*YOUR TASK*:
Copy out the text of every item below word for word, leaving the pictures out.

>> BEGIN EXERCISE MATERIAL

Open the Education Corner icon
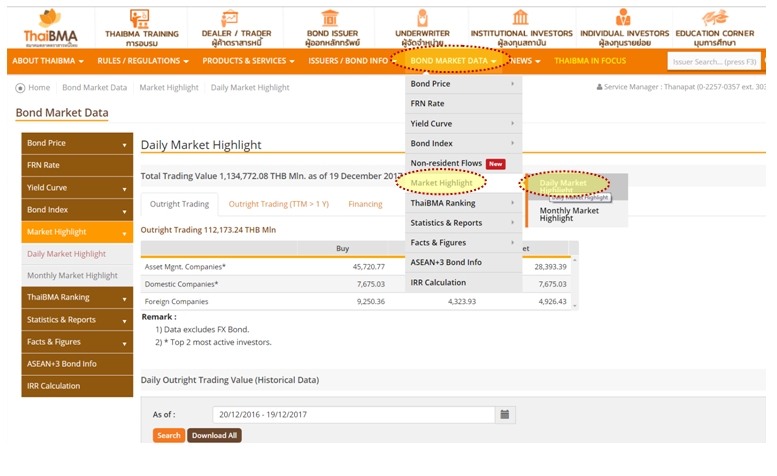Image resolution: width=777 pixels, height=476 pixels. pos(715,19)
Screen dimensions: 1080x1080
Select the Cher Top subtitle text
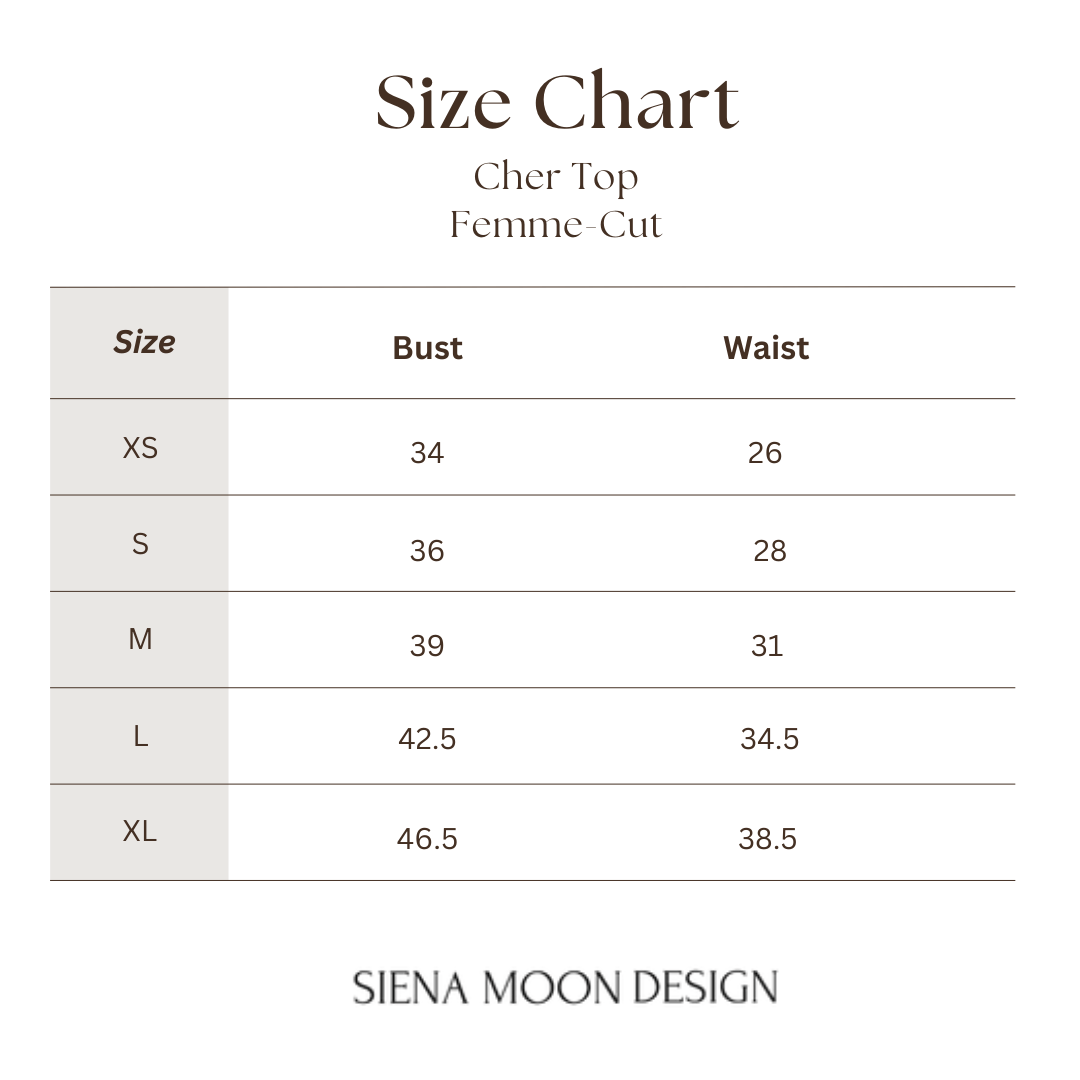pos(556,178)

>> END EXERCISE MATERIAL

*EXERCISE SOLUTION*:
Open the Education Corner icon
Image resolution: width=777 pixels, height=476 pixels. pos(715,19)
Screen dimensions: 1080x1080
Select the Cher Top subtitle text
pos(556,178)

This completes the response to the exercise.